Quote the material below verbatim, from the line containing "Image resolution: width=1512 pixels, height=795" through the line containing "Log level is", both lines included.
_ _ _ _
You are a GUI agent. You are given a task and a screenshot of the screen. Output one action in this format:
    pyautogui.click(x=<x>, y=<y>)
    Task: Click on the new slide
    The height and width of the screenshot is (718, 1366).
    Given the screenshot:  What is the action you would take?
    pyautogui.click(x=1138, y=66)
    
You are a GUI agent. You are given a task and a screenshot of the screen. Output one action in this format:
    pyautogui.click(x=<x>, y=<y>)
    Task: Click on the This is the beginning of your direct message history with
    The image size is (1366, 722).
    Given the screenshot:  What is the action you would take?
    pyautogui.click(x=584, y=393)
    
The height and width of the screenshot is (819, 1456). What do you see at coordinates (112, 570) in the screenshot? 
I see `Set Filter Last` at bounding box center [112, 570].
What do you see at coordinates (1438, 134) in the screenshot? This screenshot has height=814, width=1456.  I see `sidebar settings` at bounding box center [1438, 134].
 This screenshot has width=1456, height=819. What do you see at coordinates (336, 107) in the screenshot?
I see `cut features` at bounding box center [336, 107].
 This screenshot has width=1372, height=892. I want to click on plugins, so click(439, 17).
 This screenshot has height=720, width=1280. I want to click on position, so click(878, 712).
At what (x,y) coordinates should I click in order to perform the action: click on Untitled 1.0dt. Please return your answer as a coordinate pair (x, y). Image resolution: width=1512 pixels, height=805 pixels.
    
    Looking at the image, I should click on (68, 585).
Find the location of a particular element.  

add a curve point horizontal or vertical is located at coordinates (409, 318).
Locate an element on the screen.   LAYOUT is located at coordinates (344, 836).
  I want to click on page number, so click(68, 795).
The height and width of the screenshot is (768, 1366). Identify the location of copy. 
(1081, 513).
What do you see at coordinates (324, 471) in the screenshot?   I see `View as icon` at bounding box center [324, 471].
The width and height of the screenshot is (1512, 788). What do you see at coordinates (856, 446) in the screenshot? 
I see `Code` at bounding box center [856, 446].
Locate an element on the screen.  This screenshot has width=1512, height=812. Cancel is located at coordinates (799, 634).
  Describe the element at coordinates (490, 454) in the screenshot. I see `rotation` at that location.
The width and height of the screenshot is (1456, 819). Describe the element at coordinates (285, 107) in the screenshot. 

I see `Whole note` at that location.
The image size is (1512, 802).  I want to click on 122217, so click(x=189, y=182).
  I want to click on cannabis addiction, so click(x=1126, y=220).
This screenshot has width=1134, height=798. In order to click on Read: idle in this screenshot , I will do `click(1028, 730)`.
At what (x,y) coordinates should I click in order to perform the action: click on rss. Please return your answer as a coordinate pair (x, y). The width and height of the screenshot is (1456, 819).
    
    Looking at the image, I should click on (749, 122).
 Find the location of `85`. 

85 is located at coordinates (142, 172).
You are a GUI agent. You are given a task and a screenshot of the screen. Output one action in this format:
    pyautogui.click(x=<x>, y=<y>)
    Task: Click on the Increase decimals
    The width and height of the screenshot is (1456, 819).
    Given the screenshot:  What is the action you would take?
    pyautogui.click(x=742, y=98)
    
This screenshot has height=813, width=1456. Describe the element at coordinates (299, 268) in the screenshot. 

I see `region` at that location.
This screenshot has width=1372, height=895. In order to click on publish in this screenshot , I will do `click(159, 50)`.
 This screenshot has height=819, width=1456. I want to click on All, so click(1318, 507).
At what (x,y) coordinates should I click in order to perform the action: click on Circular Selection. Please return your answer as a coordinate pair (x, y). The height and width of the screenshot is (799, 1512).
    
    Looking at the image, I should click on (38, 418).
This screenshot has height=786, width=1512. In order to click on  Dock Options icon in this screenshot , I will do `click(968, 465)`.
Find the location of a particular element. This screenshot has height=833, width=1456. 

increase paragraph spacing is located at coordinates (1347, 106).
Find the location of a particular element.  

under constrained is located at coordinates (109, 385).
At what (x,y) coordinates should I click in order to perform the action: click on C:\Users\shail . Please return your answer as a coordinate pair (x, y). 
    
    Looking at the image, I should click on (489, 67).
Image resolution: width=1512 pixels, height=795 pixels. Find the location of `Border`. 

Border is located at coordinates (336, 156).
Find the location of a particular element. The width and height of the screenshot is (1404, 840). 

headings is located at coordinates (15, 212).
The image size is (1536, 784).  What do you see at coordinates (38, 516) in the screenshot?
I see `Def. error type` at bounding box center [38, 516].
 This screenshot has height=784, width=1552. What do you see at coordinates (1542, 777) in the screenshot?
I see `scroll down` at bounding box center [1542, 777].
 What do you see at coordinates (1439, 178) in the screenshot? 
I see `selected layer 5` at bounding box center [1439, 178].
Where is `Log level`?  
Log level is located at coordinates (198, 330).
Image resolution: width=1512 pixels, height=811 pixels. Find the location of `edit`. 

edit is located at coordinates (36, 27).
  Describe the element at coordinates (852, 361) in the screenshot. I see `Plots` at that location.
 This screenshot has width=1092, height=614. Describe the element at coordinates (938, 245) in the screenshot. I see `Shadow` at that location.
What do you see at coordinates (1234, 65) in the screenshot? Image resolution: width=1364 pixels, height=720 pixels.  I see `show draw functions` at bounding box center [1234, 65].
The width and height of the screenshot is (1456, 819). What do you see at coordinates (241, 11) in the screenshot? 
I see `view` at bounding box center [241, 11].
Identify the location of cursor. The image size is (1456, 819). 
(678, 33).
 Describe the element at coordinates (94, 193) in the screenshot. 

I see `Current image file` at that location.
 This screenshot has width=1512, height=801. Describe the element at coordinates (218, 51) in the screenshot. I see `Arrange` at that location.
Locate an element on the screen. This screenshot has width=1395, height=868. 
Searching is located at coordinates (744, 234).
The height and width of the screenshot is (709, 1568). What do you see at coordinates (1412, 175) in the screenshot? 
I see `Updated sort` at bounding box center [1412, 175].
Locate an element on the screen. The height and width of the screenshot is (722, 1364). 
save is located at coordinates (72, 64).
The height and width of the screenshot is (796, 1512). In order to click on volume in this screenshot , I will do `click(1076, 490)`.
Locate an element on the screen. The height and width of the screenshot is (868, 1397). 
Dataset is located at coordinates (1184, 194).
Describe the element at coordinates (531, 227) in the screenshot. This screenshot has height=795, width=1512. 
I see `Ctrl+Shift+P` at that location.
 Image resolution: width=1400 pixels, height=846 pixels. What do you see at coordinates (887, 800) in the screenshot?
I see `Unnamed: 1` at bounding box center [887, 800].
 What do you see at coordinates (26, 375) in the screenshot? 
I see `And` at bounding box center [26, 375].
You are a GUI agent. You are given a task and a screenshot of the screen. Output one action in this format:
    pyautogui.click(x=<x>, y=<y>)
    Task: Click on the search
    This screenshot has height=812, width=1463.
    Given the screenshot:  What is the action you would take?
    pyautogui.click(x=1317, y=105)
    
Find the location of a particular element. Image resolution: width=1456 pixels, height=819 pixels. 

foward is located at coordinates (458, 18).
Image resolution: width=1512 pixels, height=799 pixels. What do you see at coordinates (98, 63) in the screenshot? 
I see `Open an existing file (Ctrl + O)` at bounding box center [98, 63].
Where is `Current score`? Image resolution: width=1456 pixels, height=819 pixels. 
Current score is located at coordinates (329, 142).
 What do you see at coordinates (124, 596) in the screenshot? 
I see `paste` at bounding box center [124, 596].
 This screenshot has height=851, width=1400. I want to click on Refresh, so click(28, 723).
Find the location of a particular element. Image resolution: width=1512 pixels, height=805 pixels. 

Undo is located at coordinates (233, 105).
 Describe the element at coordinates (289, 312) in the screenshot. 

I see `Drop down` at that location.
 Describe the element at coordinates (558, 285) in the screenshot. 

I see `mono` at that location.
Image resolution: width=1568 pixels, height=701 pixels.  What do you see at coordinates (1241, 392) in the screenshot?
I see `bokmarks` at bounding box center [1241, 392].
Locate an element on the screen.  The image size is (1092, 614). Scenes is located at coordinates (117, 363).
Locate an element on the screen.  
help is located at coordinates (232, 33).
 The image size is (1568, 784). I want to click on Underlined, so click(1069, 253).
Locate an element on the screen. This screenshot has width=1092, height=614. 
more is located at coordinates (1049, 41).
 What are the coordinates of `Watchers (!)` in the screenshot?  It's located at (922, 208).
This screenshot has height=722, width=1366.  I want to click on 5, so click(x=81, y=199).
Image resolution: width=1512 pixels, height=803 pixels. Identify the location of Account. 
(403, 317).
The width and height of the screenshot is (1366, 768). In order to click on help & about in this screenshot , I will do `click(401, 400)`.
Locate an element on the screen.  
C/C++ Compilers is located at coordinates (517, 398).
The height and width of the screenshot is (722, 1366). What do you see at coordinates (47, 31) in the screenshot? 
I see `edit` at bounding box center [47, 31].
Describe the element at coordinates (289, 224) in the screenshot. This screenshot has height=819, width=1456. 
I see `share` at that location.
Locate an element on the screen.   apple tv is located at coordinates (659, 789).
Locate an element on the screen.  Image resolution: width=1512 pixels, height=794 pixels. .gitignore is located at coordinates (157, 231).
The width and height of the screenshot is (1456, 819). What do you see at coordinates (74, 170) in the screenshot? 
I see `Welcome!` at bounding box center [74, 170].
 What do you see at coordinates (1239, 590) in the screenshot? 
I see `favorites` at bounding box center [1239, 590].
_ _ _ _
■ **Finished exercise**:
Image resolution: width=1512 pixels, height=795 pixels. Find the location of `Border`. 

Border is located at coordinates (336, 156).
Find the location of a particular element. The width and height of the screenshot is (1404, 840). 

headings is located at coordinates (15, 212).
The image size is (1536, 784).  What do you see at coordinates (38, 516) in the screenshot?
I see `Def. error type` at bounding box center [38, 516].
 This screenshot has height=784, width=1552. What do you see at coordinates (1542, 777) in the screenshot?
I see `scroll down` at bounding box center [1542, 777].
 What do you see at coordinates (1439, 178) in the screenshot? 
I see `selected layer 5` at bounding box center [1439, 178].
Where is `Log level`?  
Log level is located at coordinates (198, 330).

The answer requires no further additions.